Excert from Maddy Costa's blog Deliq. Read the full artcile here.
...This latest bout of whatever it is – depression? Suffocating sadness? Desire to just fucking stop and live in a limbo of quiet, feeling nothing? – began to seep through me a few days before seeing Leo Kay's It's Like He's Knocking, on Friday 11 July. Sometimes the show feels like a dangerous place to be. It starts in a darkened bar, Kay raising a toast to “telling it like it is, even if you don't know how it was”. We each drink a shot but he drinks at least four, and there is something so careless in this action that the basement room in Shoreditch Town Hall begins to hum with worry for him. We move to another room, fitted up like a meagre bedsit, and anxiety grows. Alcohol ran through the blood of his forefathers, and depression, and loneliness, and uncertainty.

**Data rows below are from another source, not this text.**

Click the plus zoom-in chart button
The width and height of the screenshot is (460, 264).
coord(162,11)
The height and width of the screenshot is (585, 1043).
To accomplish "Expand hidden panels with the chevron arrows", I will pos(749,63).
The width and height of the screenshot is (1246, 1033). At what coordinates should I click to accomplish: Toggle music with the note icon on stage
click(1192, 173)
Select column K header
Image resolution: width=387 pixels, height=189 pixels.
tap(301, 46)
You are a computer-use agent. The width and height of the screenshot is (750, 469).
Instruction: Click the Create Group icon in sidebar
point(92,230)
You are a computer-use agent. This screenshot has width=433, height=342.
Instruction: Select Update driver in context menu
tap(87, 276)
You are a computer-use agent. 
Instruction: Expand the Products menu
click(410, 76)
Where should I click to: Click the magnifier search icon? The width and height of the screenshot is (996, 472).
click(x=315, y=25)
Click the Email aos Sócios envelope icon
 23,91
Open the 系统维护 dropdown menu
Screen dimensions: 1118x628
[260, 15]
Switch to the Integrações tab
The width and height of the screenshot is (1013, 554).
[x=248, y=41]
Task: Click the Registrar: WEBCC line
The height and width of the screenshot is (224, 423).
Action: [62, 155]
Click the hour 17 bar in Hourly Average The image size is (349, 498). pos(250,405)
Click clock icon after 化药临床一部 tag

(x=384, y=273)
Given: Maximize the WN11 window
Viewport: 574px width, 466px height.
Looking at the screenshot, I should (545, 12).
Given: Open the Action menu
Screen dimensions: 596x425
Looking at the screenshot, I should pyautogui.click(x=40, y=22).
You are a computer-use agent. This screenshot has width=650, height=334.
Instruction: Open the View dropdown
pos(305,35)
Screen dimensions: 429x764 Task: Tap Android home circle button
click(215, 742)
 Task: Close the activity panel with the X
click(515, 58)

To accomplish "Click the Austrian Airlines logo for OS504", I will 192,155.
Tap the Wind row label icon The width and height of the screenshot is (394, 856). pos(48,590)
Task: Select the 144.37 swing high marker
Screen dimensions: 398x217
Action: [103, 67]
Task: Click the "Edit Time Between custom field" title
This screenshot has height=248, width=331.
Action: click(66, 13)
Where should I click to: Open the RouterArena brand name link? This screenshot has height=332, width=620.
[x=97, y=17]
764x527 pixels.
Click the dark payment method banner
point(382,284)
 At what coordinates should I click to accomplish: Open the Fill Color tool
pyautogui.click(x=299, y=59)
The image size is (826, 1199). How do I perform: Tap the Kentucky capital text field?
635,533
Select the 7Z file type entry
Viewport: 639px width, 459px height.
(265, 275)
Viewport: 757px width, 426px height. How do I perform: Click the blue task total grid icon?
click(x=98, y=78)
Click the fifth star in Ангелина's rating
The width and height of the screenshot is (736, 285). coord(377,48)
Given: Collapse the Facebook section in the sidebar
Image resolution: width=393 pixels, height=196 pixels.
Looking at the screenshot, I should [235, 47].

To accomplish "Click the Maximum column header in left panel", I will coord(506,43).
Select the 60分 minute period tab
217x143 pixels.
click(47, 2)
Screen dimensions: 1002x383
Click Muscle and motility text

My father and his father and his father, Kay cries, not in words so much as the pulse of the heart. This is a story of wild coincidences and wilder adventure, and the overwhelming fear that, however damaged your ancestors, you will never, never live up to them. It's a story of choosing to live and choosing to die: and if you chose the latter, how would you do it? With a noose in the toilet or jumping off a tall building? Or the way Kay's grandfather chose, alone in a bedsit in the centre of London, with the door and windows sealed and the gas of the oven filling the room?
It's a dangerous place to be, but Kay offers a measure of care. He fills our eyes with beautiful images: the light that beams through a makeshift porthole on the ship that carried his grandfather to America; the descriptions of the women his grandfather loved; the glow of a beach in Israel. He fills our ears with gorgeous sounds: a charged exchange between tambourine and accordion; the growl of Leadbelly, the wash of the sea. Kay's own voice, the amber of whiskey, the keen of viola. On one wall he's pinned a note that reads, very roughly: depression grows in the gap between the story you tell about yourself and the truth. Like there's a truth. Kay's honesty feels like a gift: by now, in his early 40s, he'd thought he would be a father himself. And he didn't expect his father to have died. The show becomes a eulogy, for complicated relationships with difficult men, whose absence creates a void in the soul. A void Kay fills with this performance, dedicated to his father and his father, fragile and tender and spare.
But every time Kay reaches for a bottle, a shiver runs through the audience. There is relief in the fact of this work being a collaboration, with the audience who willingly engage in a wager (in a sense, to save him), and with a Brazilian musician whose thrumming soundtrack heightens the impression of extended ritual – a ritual that culminates in the summoning of a spirit, as Kay, now dressed in a suit, hair slicked back, throat burning with booze, re-creates with swaggering gestures an 8mm film in which his grandfather imitates Charlie Chaplin. Strobe lights flicker like the shake of the movie, and Kay – or his grandfather – stamps and sways and barely stays upright. And even if this is meant to be a happy film, I don't read joy in these flailing movements. Kay's grandfather is twisted or bent over with the weight of anger and resentment and unbearable sorrow. He is drunk with the indignity of being human and alive.